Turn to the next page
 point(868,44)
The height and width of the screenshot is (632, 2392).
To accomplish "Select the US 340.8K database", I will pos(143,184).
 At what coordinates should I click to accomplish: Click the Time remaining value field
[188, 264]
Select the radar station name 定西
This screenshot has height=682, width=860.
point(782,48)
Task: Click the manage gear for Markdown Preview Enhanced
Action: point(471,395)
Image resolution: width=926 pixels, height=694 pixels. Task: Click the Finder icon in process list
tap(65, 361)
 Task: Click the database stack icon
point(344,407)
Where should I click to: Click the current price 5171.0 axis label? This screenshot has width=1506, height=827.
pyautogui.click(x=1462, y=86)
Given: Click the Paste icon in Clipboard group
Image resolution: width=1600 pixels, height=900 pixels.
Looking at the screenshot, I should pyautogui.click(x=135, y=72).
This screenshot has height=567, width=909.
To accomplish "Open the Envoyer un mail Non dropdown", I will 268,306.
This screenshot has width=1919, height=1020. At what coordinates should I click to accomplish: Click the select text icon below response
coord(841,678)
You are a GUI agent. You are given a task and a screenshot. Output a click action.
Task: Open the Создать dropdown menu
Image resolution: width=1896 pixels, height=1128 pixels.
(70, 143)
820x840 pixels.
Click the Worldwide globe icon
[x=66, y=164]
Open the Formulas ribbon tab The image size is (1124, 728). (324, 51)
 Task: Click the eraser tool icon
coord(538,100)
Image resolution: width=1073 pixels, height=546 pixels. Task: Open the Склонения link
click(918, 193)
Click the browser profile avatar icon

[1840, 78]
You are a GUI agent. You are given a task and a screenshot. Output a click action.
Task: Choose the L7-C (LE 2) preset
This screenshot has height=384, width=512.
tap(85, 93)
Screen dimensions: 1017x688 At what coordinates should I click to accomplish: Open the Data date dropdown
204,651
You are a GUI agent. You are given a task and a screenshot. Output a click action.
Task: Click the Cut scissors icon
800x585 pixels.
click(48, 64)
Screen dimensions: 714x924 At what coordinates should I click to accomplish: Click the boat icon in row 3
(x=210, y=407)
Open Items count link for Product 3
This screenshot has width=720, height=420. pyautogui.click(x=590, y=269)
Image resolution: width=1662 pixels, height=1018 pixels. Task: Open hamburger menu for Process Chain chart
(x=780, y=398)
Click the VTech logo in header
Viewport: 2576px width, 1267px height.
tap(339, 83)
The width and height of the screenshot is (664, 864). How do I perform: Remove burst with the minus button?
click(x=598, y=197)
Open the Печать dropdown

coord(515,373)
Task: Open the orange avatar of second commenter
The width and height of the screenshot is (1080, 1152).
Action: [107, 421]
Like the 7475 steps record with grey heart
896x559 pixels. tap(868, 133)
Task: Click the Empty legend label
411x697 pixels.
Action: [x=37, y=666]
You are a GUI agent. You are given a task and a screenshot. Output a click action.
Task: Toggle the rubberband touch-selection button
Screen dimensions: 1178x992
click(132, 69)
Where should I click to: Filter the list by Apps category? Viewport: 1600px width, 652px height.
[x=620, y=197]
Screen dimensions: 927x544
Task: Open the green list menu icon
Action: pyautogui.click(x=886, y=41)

■ ■ ■

» **EXERCISE PROMPT**: Print the material above once more, exactly.

» **ANSWER SPACE**:
Turn to the next page
 point(868,44)
The height and width of the screenshot is (632, 2392).
To accomplish "Select the US 340.8K database", I will pos(143,184).
 At what coordinates should I click to accomplish: Click the Time remaining value field
[188, 264]
Select the radar station name 定西
This screenshot has height=682, width=860.
point(782,48)
Task: Click the manage gear for Markdown Preview Enhanced
Action: point(471,395)
Image resolution: width=926 pixels, height=694 pixels. Task: Click the Finder icon in process list
tap(65, 361)
 Task: Click the database stack icon
point(344,407)
Where should I click to: Click the current price 5171.0 axis label? This screenshot has width=1506, height=827.
pyautogui.click(x=1462, y=86)
Given: Click the Paste icon in Clipboard group
Image resolution: width=1600 pixels, height=900 pixels.
Looking at the screenshot, I should pyautogui.click(x=135, y=72).
This screenshot has height=567, width=909.
To accomplish "Open the Envoyer un mail Non dropdown", I will 268,306.
This screenshot has width=1919, height=1020. At what coordinates should I click to accomplish: Click the select text icon below response
coord(841,678)
You are a GUI agent. You are given a task and a screenshot. Output a click action.
Task: Open the Создать dropdown menu
Image resolution: width=1896 pixels, height=1128 pixels.
(70, 143)
820x840 pixels.
Click the Worldwide globe icon
[x=66, y=164]
Open the Formulas ribbon tab The image size is (1124, 728). (324, 51)
 Task: Click the eraser tool icon
coord(538,100)
Image resolution: width=1073 pixels, height=546 pixels. Task: Open the Склонения link
click(918, 193)
Click the browser profile avatar icon

[1840, 78]
You are a GUI agent. You are given a task and a screenshot. Output a click action.
Task: Choose the L7-C (LE 2) preset
This screenshot has height=384, width=512.
tap(85, 93)
Screen dimensions: 1017x688 At what coordinates should I click to accomplish: Open the Data date dropdown
204,651
You are a GUI agent. You are given a task and a screenshot. Output a click action.
Task: Click the Cut scissors icon
800x585 pixels.
click(48, 64)
Screen dimensions: 714x924 At what coordinates should I click to accomplish: Click the boat icon in row 3
(x=210, y=407)
Open Items count link for Product 3
This screenshot has width=720, height=420. pyautogui.click(x=590, y=269)
Image resolution: width=1662 pixels, height=1018 pixels. Task: Open hamburger menu for Process Chain chart
(x=780, y=398)
Click the VTech logo in header
Viewport: 2576px width, 1267px height.
tap(339, 83)
The width and height of the screenshot is (664, 864). How do I perform: Remove burst with the minus button?
click(x=598, y=197)
Open the Печать dropdown

coord(515,373)
Task: Open the orange avatar of second commenter
The width and height of the screenshot is (1080, 1152).
Action: [107, 421]
Like the 7475 steps record with grey heart
896x559 pixels. tap(868, 133)
Task: Click the Empty legend label
411x697 pixels.
Action: [x=37, y=666]
You are a GUI agent. You are given a task and a screenshot. Output a click action.
Task: Toggle the rubberband touch-selection button
Screen dimensions: 1178x992
click(132, 69)
Where should I click to: Filter the list by Apps category? Viewport: 1600px width, 652px height.
[x=620, y=197]
Screen dimensions: 927x544
Task: Open the green list menu icon
Action: pyautogui.click(x=886, y=41)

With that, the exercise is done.